# Exercise task:
Render each line of the records below as an item in a numbered list, omitting blank lines and excluding the pictures.

-- begin Extracted entries --

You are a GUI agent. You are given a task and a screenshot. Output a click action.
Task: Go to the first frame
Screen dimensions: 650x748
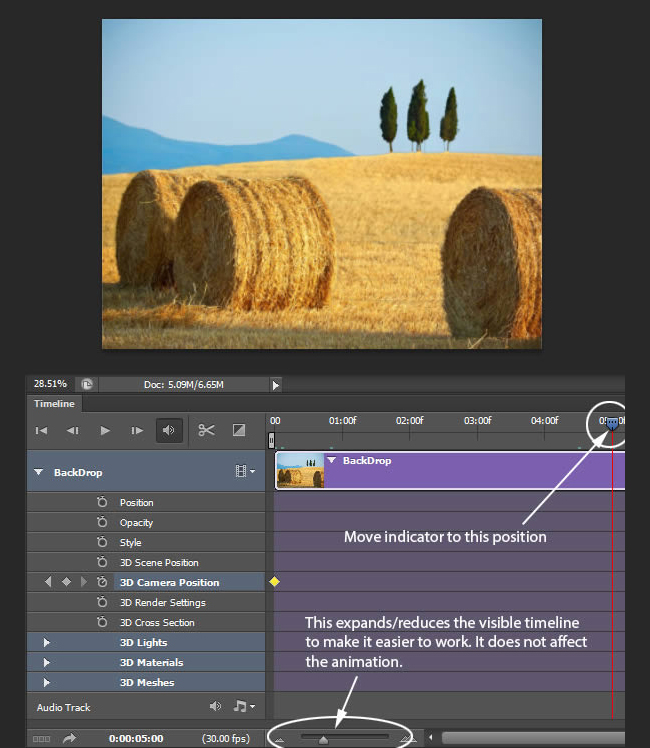click(41, 431)
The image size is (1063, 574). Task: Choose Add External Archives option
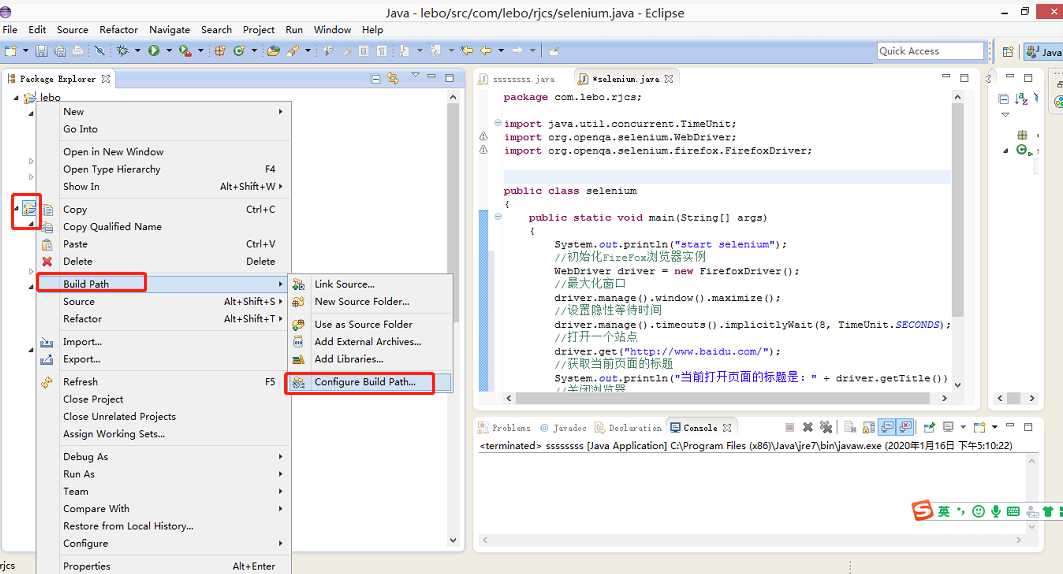click(366, 342)
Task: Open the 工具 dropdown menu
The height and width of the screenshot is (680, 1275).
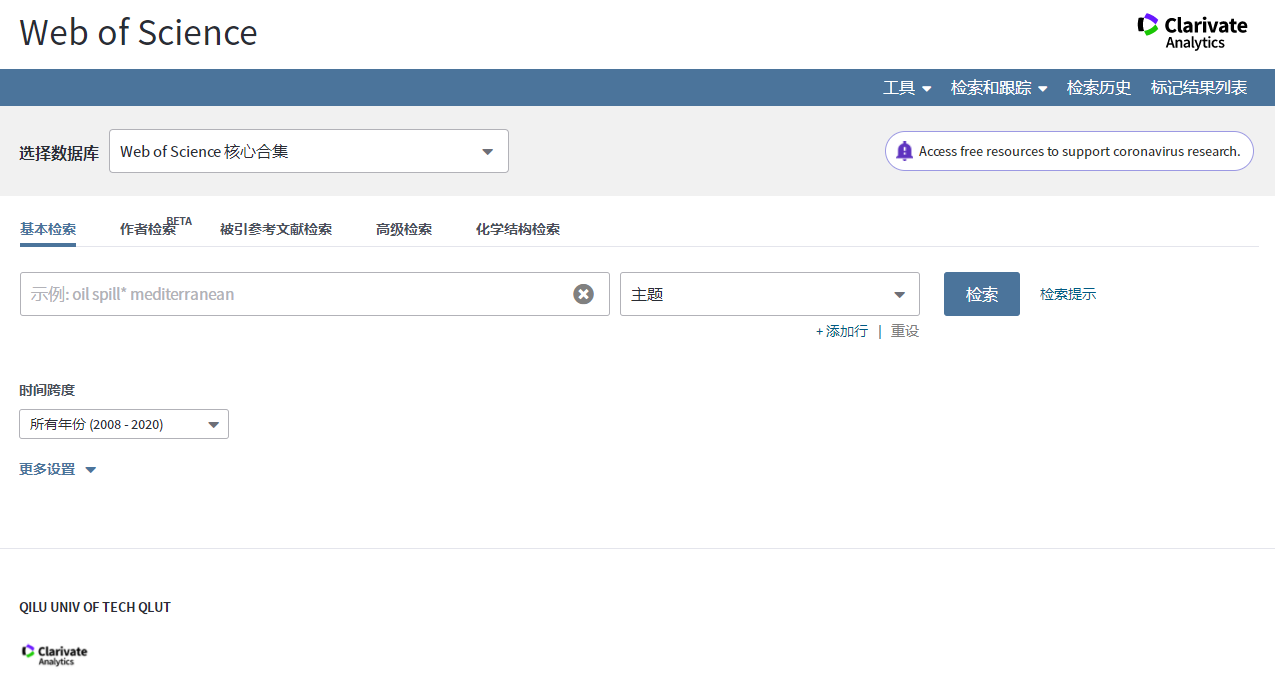Action: pyautogui.click(x=907, y=88)
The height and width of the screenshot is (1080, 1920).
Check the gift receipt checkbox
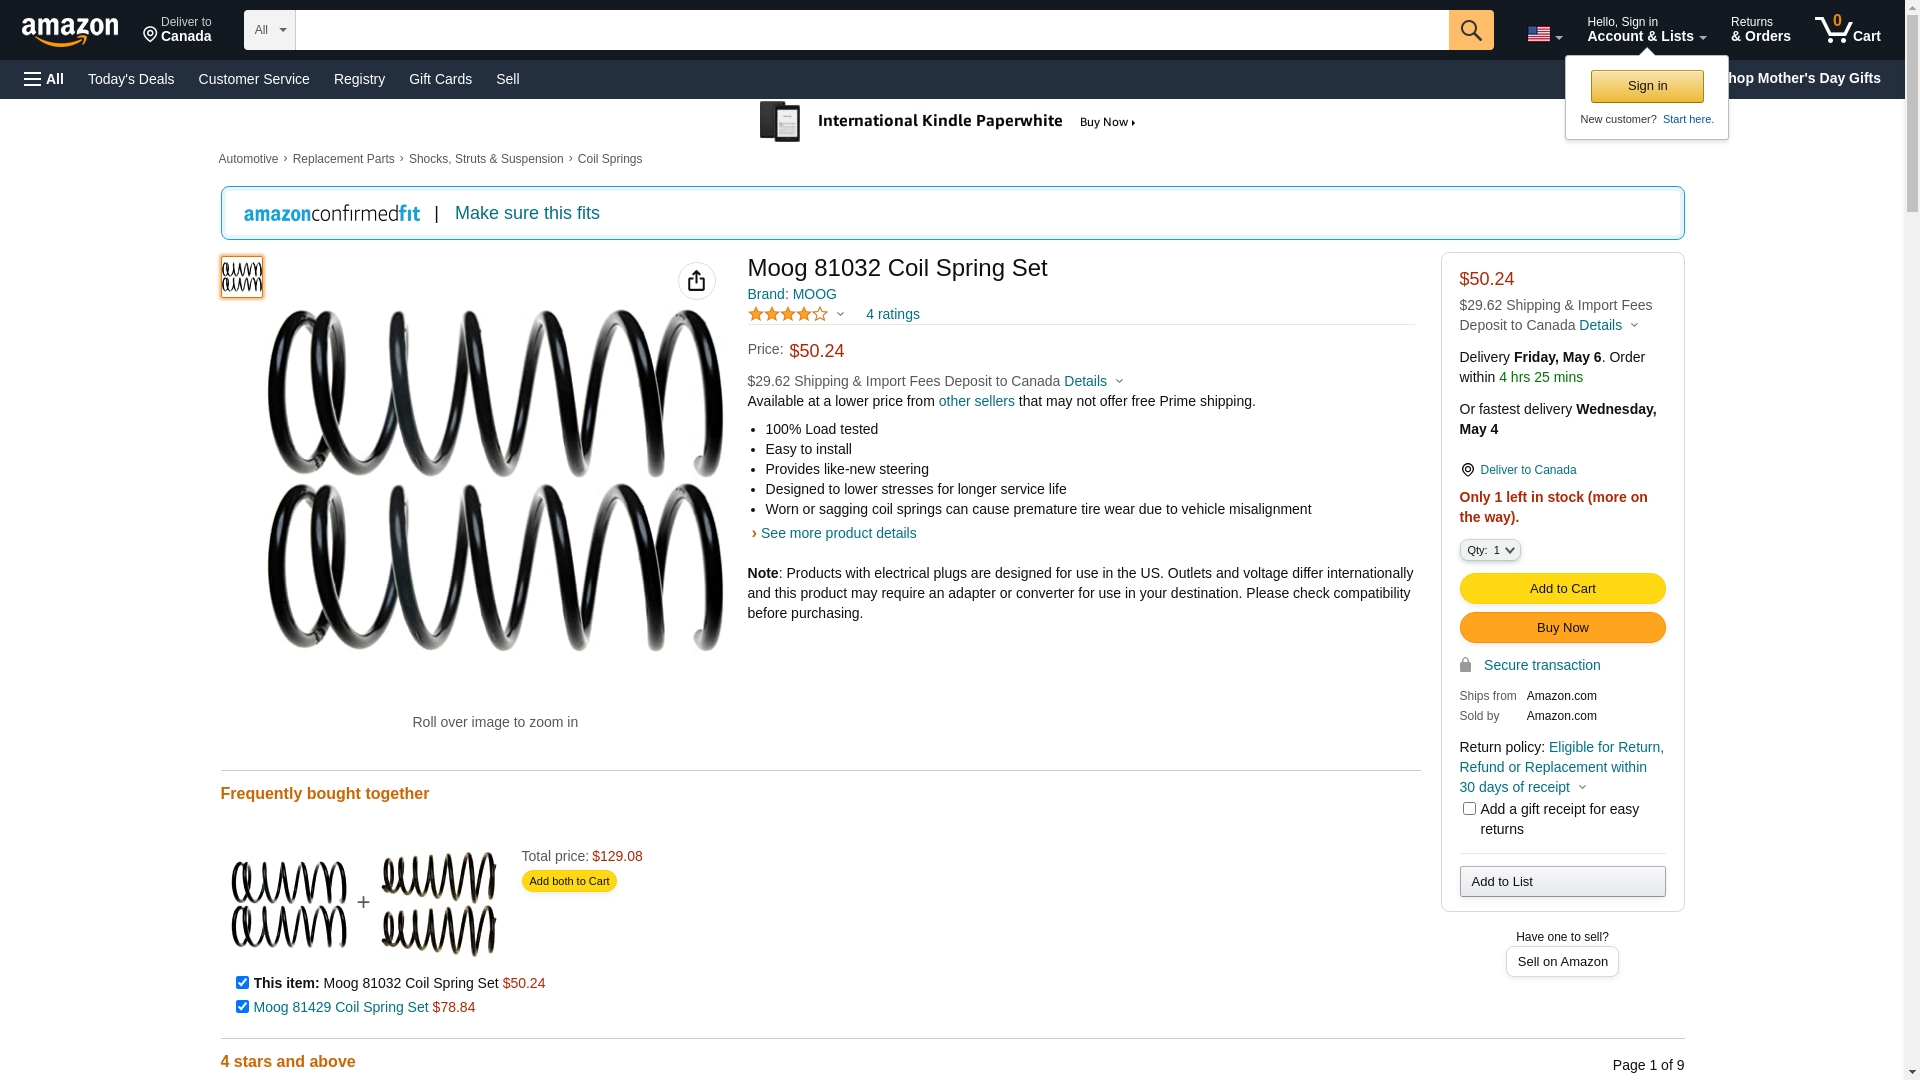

-- end Extracted entries --

# Written response:
1. You are a GUI agent. You are given a task and a screenshot. Output a click action.
2. Task: Go to the first frame
3. Screen dimensions: 650x748
4. click(41, 431)
5. The image size is (1063, 574). Task: Choose Add External Archives option
6. click(366, 342)
7. Task: Open the 工具 dropdown menu
8. The height and width of the screenshot is (680, 1275).
9. Action: pyautogui.click(x=907, y=88)
10. The height and width of the screenshot is (1080, 1920).
11. Check the gift receipt checkbox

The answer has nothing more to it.